(Your goal) Print out the entries from the line containing "Image resolution: width=584" through the last line, exactly, and print nothing else. Pictures are not copied.

Saved data entries:
*** Begin section ***
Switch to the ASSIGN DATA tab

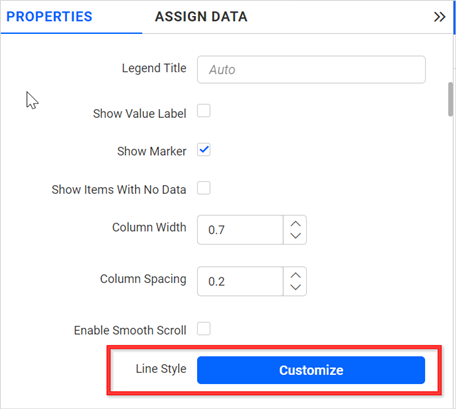click(201, 17)
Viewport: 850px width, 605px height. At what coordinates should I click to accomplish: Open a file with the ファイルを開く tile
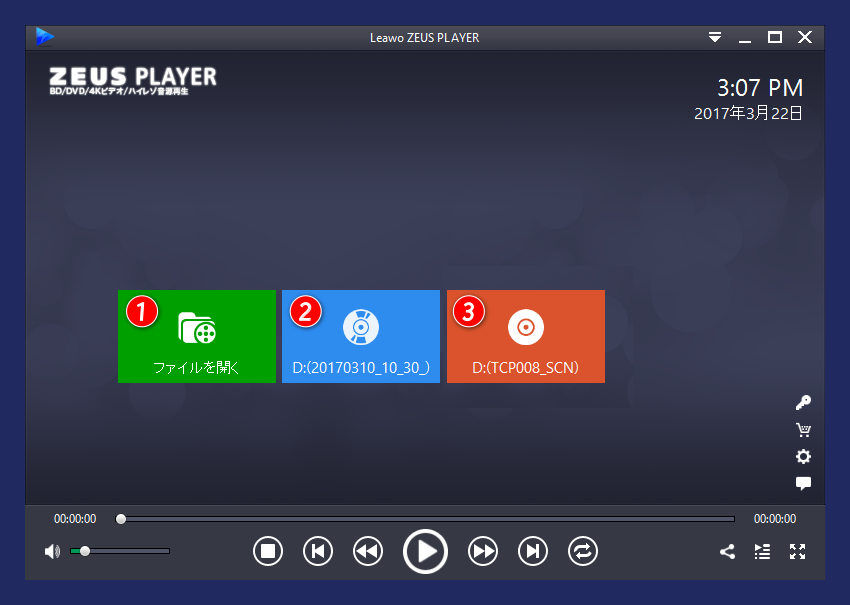click(x=196, y=336)
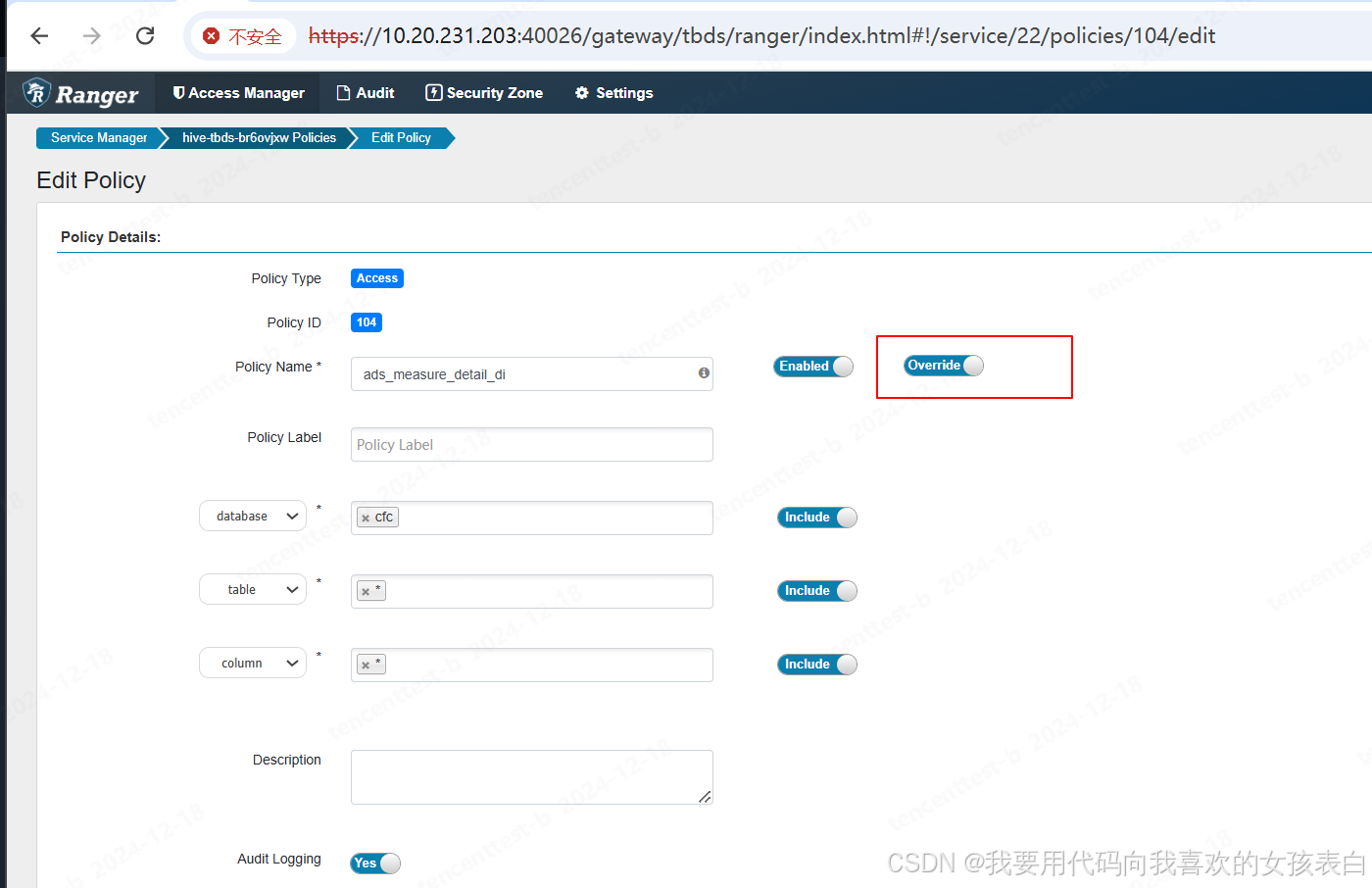Switch Audit Logging to No

coord(373,863)
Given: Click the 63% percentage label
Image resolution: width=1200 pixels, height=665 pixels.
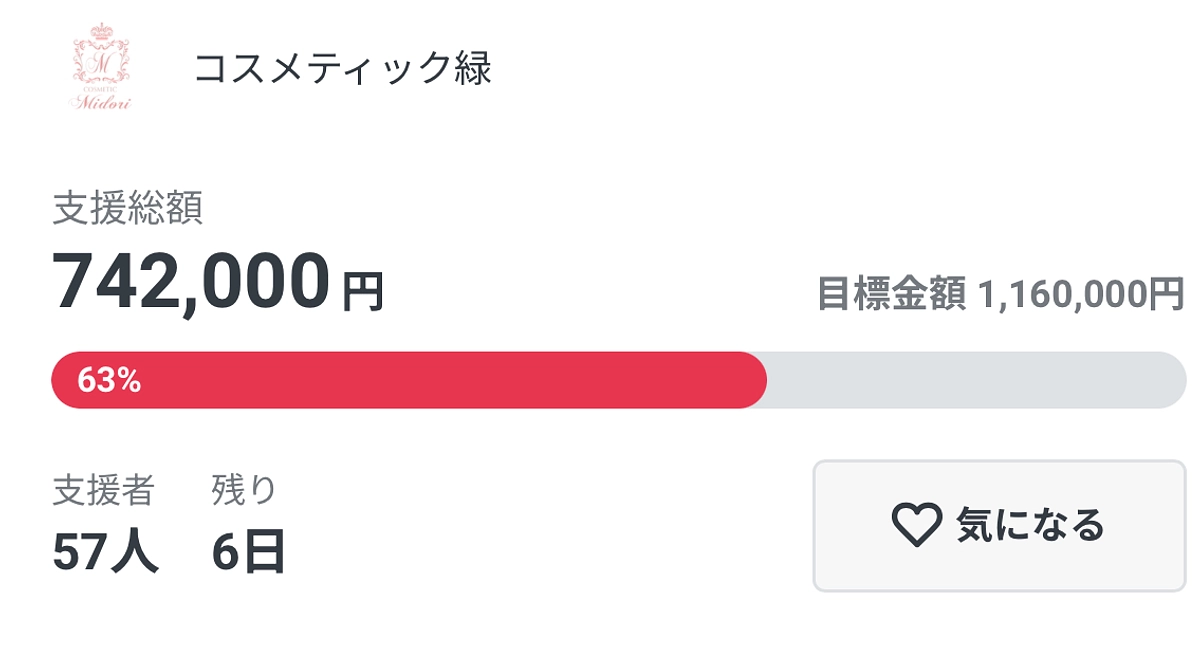Looking at the screenshot, I should point(106,379).
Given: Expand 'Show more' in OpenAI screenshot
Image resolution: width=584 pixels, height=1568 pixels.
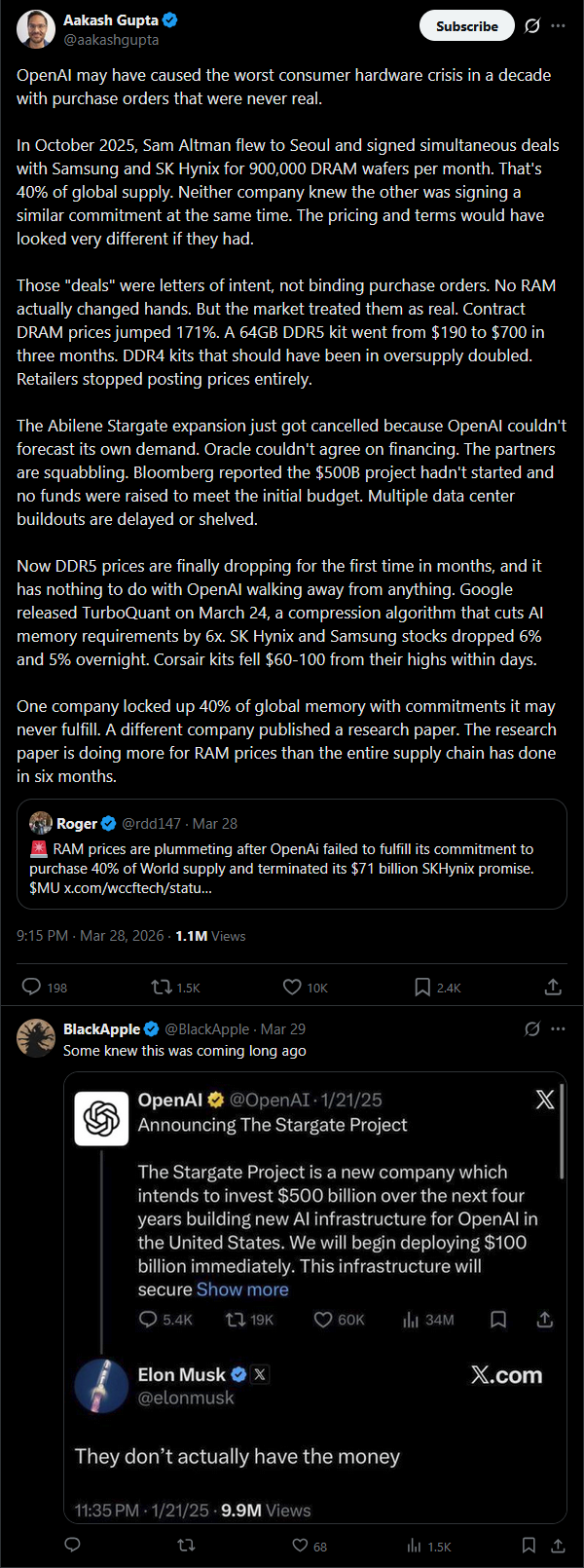Looking at the screenshot, I should point(242,1289).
*** End section ***
(Written response)
Image resolution: width=584 pixels, height=1568 pixels.
Looking at the screenshot, I should point(242,1289).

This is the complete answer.